Chichu Art Museum


Tadao Ando builds for Walter De Maria, James Turrell and Claude Monet


Editors: Naoshima Fukutake Art
Museum Foundation
Hatje Cantz Verlag 2005
ISBN 3-7757-1460-X

 

The Chichu Art Museum opened in 2004 is the brainchild of Japanese publisher and art collector Soichiro Fukutake. As the owner of one of the biggest collections of Monet water lily paintings, his dream was to find a new museum

capable of presenting his pictures in a contemporary setting, which would be supplemented by works commissioned from American artists James Turrel and Walter De Maria created specifically to be housed in this same location.

 

On the coast of the island of Noashima in West Japan’s inland sea Seto, which can only be reached by ferry, Tadao Ando made this dream a reality in close cooperation with the two artists. What was created was an underground building comprising basic geometric volumes and lit only from above.

 

The work of each of the three artists is installed in a separate, independent exhibition room whose dimensions were initially fixed at 10x10 metres, although these initial measurements began to change in step with evolving the art installations. The rooms are linked by corridors designed as labyrinthine passages encompassing a sequence of spaces to stop and rest between enjoyment of the different art works. Two open, light courtyards complete the museum tour. One of them is square and grassed over, the other has been filled with coarse rubble.


The only outside view afforded by the museum is of the sky – visitors increasingly lose orientation in relation to the surrounding countryside as the introverted structure concentrates on itself and its art works, and makes the same playful use of light as the installations it houses.

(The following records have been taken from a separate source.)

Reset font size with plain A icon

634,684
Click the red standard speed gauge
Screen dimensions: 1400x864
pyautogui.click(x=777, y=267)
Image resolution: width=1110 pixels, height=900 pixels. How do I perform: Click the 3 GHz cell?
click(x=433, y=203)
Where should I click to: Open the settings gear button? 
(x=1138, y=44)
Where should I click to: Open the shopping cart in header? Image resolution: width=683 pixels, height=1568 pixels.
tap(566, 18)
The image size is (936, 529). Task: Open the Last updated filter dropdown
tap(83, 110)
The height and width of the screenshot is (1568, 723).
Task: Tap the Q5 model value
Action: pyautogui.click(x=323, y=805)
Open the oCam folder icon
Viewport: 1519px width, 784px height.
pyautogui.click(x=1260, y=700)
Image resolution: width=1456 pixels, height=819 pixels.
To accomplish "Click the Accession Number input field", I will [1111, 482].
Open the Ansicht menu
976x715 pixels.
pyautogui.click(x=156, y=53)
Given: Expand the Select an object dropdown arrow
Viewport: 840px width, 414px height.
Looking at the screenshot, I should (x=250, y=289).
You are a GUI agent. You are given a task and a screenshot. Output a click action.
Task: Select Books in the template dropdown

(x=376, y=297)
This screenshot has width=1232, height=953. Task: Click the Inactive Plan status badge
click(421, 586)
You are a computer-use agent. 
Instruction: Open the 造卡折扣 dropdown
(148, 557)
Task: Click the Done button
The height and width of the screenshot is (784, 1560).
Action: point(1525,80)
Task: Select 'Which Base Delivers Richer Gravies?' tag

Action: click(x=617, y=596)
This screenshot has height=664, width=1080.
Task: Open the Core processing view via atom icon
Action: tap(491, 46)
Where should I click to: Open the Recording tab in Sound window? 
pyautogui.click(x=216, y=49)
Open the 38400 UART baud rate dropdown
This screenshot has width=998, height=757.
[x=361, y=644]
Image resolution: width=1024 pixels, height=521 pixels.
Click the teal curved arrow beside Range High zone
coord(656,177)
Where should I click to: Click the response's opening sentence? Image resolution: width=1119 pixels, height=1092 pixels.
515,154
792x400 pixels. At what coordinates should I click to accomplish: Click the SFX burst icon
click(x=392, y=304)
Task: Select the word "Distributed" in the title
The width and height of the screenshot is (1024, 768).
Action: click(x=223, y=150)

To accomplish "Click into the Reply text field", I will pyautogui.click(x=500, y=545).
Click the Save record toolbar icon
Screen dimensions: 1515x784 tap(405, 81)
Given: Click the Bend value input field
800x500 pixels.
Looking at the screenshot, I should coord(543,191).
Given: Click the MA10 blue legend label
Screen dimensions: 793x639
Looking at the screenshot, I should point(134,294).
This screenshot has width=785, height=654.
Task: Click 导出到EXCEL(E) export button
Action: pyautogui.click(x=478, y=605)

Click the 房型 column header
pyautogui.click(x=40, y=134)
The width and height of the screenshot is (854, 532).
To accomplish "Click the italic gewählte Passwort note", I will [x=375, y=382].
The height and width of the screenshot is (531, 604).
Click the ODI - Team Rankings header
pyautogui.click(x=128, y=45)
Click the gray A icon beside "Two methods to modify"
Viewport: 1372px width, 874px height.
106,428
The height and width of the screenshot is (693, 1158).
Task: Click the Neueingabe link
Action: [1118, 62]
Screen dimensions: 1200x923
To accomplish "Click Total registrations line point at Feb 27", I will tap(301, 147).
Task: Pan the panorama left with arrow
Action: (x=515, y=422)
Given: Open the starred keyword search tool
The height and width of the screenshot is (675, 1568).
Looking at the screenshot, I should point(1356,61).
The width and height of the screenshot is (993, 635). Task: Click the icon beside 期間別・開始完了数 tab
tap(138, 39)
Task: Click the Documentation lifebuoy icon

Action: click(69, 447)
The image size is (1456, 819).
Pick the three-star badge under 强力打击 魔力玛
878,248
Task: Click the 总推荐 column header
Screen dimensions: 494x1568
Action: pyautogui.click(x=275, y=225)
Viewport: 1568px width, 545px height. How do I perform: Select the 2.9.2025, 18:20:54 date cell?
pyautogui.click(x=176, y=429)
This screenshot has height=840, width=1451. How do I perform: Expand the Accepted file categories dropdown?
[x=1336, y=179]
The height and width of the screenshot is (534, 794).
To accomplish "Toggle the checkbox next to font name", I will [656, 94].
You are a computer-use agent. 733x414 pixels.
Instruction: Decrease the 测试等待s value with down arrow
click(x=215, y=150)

The book, published in 2005, contains 208 pages, and features not only colour plates of the museum architecture and the exhibited art works, but also sketches by Tadao Andos, model photos and black and white pictures taken during the construction work. The illustrations dispense completely with captions or explanatory ground plans and sections.


Readers may search in vain for detailed information about functional or room layouts. The focus of interest lies firmly with the mood of the location, the atmosphere evoked by the spaces and the art itself. Containing “just” nine art works, the Chichu Art Museum is a highly selective but impressive collection.